Un enfer en vers libres
Publié dans le magazine Books n° 94, février 2019. Par Eve Charrin.
Dans un brûlot poétique et politique, Altaf Tyrewala dénonce la brutalité et l’obscénité de sa ville natale, la monstrueuse Bombay/Mumbai.
Altaf Tyrewala aime se présenter comme un habitant de Mumbai et de Bombay, deux villes en une. Il y est né il y a un peu plus de quarante ans, avant que la métropole cosmopolite ne soit rebaptisée en 1995 par les nationalistes du Shiv Sena d’après la déesse hindoue locale, Mumbadevi. Et ne manifeste nulle complaisance : Le Ministère des Sentiments blessés apparaît comme « un livre extrêmement déplaisant » pour les « amoureux de Mumbai », note la critique du quotidien The Hindu, elle-même mumbaikar. L’auteur montre la cité de Bollywood « pour ce qu’elle est, dépouillée de son glamour électrisant ». Cette chronique en vers libres, admet The Hindu, dévoile « avec une exactitude brutale et impitoyable » l’obscénité d’une ville de 18 millions d’habitants où s’entassent miséreux et milliardaires. Exemple ? « Il n’est décidément rien d’elle-même que cette vile impudique refusera de montrer/ Y montrer sa chatte, ouverte comme une bouche/ dans un cabinet de dentiste. » Tyrewala restitue les « embouteillages d’ici jusqu’à Jupiter », « l’eau prétendument potable qui rendrait malade un mort », « les tee-shirts “I Love NY” impropres à l’exportation ». Comme dans son précédent opus, Aucun dieu en vue (Actes Sud, 2007), il dépeint une « ville dystopique », note le quotidien indien Mid-Day, sous forme de « poème magistral » selon l’hebdomadaire The Sunday Guardian.

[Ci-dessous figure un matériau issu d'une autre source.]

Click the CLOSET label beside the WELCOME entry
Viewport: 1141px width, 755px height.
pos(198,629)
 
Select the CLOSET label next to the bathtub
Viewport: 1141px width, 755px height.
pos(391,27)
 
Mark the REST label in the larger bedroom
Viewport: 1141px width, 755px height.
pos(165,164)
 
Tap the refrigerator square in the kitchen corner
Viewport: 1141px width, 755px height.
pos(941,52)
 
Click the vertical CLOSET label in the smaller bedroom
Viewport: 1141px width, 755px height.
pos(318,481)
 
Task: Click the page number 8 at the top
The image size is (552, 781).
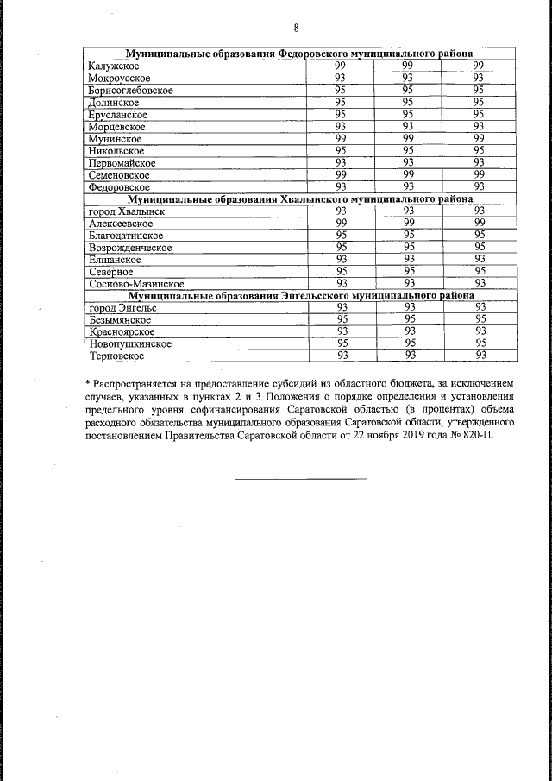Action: [296, 28]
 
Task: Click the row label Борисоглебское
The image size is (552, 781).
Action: [130, 91]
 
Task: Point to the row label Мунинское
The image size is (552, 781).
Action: [115, 139]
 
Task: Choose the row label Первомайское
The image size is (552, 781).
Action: [122, 163]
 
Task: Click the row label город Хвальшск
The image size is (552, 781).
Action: [126, 211]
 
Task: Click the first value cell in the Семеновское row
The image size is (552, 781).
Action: [341, 175]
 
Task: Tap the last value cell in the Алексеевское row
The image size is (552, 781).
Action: [480, 224]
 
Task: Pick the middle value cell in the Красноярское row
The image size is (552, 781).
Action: [410, 331]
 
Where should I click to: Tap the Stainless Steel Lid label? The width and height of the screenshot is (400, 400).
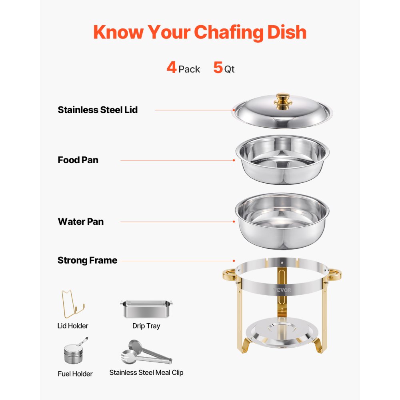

Par prudence peut-être, la critique indienne a éludé l’aspect politique du texte. C’est pourtant un brûlot qui dénonce en une logorrhée hallucinée les violences orchestrées par les hindouistes fanatisés : « Nous avons des musulmans à brûler/ Leurs maisons à piller, leurs hommes à estropier. » Comme le précise le glossaire final en référence au titre de l’ouvrage, « le fait de blesser les sentiments religieux est, avec la sédition et la diffamation, l’une des trois limites apportées à la liberté d’expression en Inde, État séculariste prônant l’égalité entre toutes les religions ». À présent, cette disposition constitutionnelle est largement instrumentalisée par les extrémistes hindous parvenus au pouvoir central en 2014, deux ans après la publication du livre en Inde.
Par une coïncidence significative, le titre ressemble à celui du dernier roman d’Arundhati Roy (publié ensuite), Le Ministère du Bonheur suprême (Gallimard, 2018). « Lorsque j’ai vu le titre de Roy, nous précise Altaf Tyrewala, j’ai pensé que c’était là une façon très fine de saisir l’hypocrisie absurde de nos démocraties modernes. Un gouvernement qui créerait un ministère des Sentiments blessés se doterait certainement aussi d’un ministère du Bonheur suprême, car une population réduite au silence (par crainte de blesser des sentiments) et au sourire forcé (par peur de paraître malheureuse) est beaucoup plus docile ».